→ Problem: Exact copy, no pictures: restate each entry below word for word.

→ Records shown:
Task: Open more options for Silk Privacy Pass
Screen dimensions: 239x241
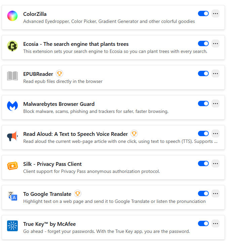Action: coord(215,163)
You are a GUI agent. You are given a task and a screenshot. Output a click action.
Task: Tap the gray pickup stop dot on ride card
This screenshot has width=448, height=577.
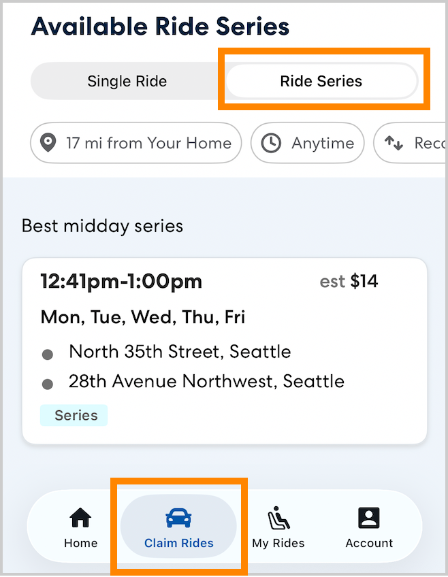48,352
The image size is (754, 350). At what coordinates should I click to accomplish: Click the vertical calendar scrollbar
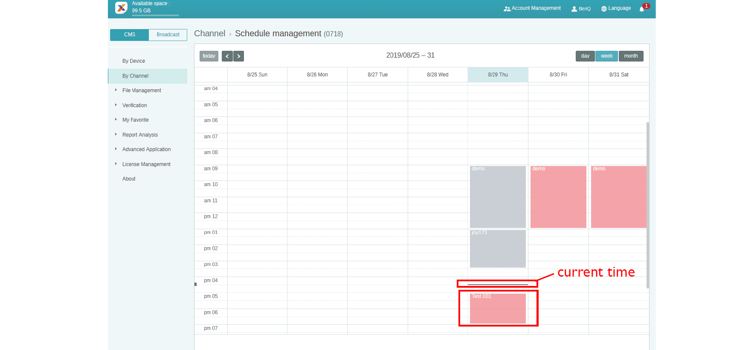647,205
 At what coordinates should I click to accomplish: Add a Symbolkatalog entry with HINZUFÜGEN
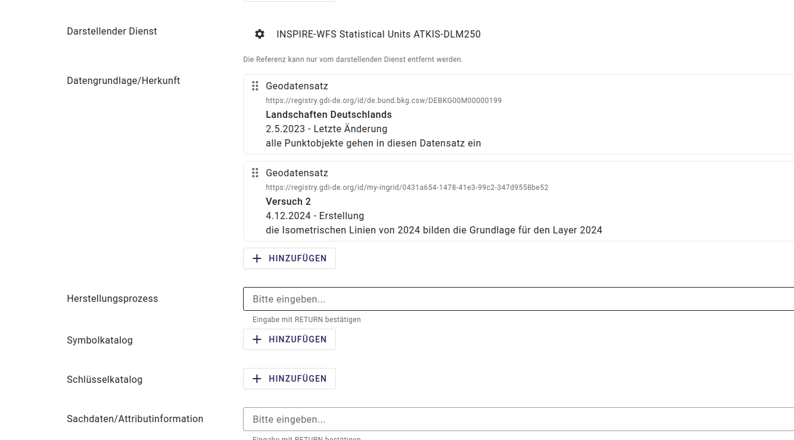coord(289,339)
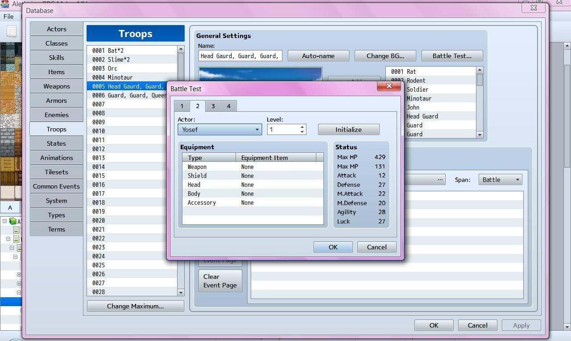Click the Change Maximum button

(x=135, y=306)
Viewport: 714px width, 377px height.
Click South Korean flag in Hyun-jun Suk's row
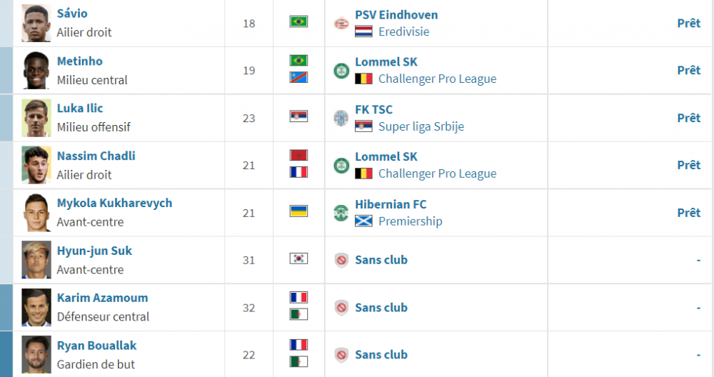coord(298,258)
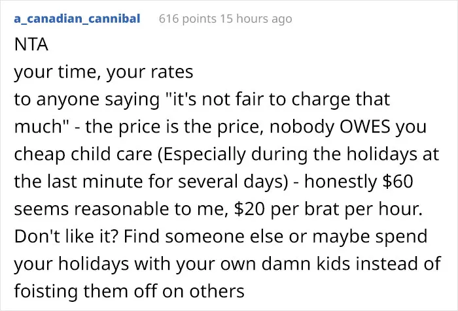Click the line 'your time, your rates'
This screenshot has height=311, width=458.
(x=103, y=72)
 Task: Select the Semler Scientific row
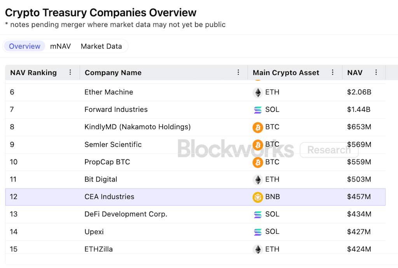(113, 144)
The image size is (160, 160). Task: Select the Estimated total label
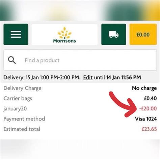click(x=22, y=129)
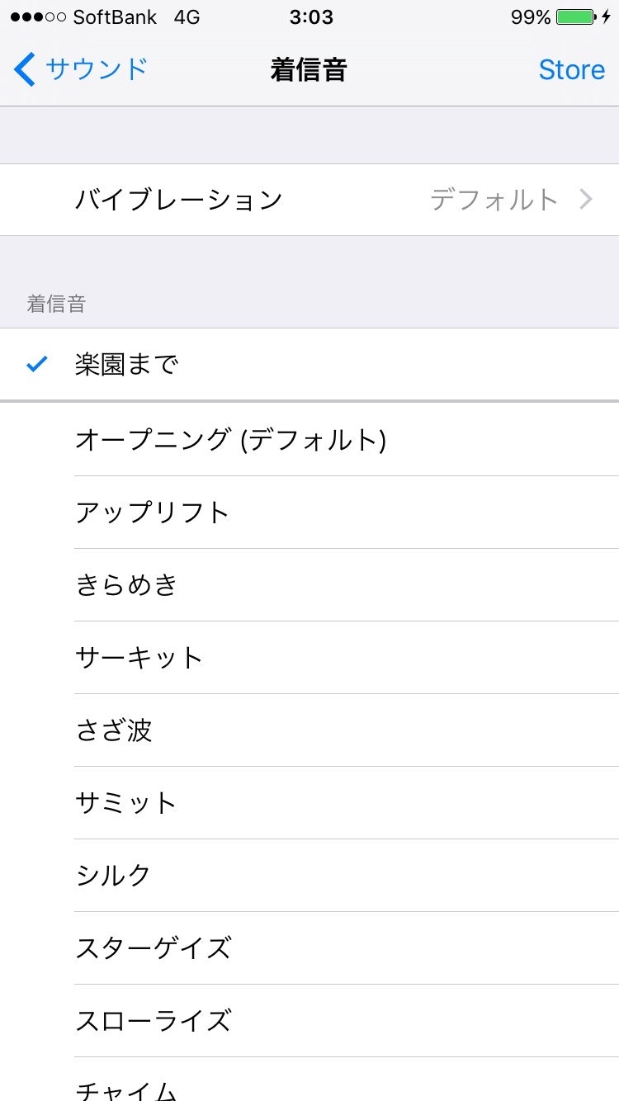Image resolution: width=619 pixels, height=1101 pixels.
Task: Go back to the サウンド screen
Action: click(x=80, y=69)
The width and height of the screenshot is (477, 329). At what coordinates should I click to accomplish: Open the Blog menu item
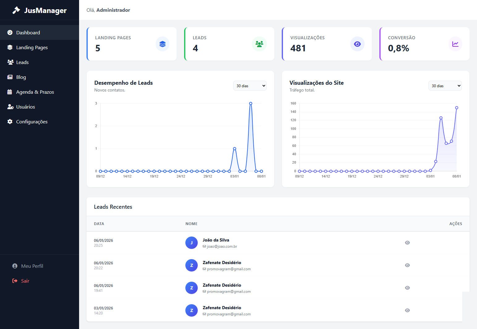(21, 77)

→ Solution for this problem:
Task: Open more options for Silk Privacy Pass
Screen dimensions: 239x241
Action: coord(215,163)
You are a GUI agent. You are given a task and a screenshot. Output a click action.
Task: Tap the gray pickup stop dot on ride card
This screenshot has width=448, height=577.
48,352
The image size is (754, 350). At what coordinates should I click to accomplish: Click the vertical calendar scrollbar
647,205
 At what coordinates should I click to accomplish: Add a Symbolkatalog entry with HINZUFÜGEN
coord(289,339)
Click the Change Maximum button

(x=135, y=306)
Viewport: 714px width, 377px height.
Click South Korean flag in Hyun-jun Suk's row
coord(298,258)
Click the line 'your time, your rates'
This screenshot has height=311, width=458.
(x=103, y=72)
 Task: Select the Semler Scientific row
(113, 144)
The image size is (160, 160). Task: Select the Estimated total label
click(x=22, y=129)
Image resolution: width=619 pixels, height=1101 pixels.
Task: Go back to the サウンド screen
Action: click(x=80, y=69)
The width and height of the screenshot is (477, 329). At what coordinates should I click to accomplish: Open the Blog menu item
(21, 77)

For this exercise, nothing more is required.